== DATA SUPPLIED ==
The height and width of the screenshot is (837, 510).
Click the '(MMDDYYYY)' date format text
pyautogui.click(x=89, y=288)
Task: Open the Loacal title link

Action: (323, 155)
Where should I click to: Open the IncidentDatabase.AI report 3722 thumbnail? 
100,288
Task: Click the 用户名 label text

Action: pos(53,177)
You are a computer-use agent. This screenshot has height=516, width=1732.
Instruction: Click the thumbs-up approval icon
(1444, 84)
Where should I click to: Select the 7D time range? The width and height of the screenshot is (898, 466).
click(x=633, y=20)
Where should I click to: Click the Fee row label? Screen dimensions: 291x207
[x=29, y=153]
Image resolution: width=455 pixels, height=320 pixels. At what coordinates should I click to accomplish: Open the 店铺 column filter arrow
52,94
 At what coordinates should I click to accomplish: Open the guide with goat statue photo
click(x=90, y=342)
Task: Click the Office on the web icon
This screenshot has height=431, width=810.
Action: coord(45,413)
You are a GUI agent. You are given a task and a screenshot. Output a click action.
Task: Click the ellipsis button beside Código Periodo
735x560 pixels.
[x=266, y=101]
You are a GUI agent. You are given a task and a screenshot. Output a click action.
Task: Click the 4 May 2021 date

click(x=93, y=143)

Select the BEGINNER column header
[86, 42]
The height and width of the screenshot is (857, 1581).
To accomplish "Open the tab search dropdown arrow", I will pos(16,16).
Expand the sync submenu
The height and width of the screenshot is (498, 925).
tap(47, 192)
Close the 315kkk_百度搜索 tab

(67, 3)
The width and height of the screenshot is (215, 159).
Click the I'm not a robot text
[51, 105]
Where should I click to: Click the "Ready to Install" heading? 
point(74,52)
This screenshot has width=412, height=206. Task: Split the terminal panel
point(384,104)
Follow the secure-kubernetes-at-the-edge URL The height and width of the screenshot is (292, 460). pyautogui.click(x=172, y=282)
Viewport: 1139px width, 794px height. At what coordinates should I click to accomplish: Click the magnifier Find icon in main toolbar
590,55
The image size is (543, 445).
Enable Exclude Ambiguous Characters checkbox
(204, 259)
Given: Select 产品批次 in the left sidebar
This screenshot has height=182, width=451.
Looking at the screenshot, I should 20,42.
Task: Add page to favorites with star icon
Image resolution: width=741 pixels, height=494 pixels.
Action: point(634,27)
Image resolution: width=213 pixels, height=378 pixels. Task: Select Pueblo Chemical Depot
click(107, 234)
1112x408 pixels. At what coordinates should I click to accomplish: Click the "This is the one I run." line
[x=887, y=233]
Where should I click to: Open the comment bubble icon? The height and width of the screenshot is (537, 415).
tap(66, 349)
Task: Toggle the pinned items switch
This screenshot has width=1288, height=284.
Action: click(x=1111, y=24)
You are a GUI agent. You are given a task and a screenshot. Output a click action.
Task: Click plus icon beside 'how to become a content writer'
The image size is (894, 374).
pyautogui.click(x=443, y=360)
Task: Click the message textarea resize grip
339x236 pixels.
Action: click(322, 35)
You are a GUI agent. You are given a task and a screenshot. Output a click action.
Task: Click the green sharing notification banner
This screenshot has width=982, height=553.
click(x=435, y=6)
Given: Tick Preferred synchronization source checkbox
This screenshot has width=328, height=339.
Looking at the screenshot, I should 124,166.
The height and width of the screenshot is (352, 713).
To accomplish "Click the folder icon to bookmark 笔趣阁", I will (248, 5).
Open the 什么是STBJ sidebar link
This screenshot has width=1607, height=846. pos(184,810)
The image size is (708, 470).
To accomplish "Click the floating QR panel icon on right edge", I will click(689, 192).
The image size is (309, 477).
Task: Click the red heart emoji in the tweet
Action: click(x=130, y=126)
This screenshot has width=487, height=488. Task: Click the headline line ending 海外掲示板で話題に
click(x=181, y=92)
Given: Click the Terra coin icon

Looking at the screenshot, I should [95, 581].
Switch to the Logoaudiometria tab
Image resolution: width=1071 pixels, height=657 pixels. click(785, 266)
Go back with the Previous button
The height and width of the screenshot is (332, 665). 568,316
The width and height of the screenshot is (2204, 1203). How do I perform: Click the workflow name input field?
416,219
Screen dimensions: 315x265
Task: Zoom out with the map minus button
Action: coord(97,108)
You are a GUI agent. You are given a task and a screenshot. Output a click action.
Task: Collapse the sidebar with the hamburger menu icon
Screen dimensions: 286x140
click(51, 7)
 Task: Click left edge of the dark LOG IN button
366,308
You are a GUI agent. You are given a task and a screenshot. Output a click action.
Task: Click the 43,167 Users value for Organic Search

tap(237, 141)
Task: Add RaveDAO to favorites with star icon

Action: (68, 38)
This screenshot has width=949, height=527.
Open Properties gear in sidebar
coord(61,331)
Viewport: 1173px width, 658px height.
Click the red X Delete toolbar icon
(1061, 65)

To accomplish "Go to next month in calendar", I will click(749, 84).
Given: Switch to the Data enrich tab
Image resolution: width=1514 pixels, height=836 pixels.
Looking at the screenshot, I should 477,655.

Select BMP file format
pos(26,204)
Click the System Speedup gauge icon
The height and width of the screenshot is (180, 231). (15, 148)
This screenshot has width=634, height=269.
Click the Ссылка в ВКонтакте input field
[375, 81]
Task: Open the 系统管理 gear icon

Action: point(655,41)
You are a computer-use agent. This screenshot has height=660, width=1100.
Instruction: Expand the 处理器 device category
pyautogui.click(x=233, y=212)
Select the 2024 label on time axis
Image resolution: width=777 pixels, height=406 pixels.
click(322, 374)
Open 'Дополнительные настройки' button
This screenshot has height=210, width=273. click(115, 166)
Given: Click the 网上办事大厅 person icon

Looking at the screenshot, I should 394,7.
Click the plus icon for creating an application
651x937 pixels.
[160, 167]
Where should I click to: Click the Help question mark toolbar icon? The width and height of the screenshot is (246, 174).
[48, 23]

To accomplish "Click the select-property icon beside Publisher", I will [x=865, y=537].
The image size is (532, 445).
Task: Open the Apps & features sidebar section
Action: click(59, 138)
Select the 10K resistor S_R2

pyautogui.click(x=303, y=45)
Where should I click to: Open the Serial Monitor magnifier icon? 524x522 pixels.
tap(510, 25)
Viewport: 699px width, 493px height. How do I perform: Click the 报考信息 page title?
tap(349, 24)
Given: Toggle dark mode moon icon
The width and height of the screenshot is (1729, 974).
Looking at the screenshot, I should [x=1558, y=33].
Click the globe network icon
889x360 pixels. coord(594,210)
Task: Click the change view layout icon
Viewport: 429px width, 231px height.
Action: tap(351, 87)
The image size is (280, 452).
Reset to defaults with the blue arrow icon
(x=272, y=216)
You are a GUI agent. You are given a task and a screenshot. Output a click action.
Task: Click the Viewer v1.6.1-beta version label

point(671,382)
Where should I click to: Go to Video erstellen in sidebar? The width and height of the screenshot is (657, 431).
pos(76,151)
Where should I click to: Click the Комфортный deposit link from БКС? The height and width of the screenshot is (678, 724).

== DIRECTIONS ==
Consider the entries above and return each line with the string "Toggle".

== REPLY TO THE EXERCISE ==
Task: Toggle the pinned items switch
Given: Toggle dark mode moon icon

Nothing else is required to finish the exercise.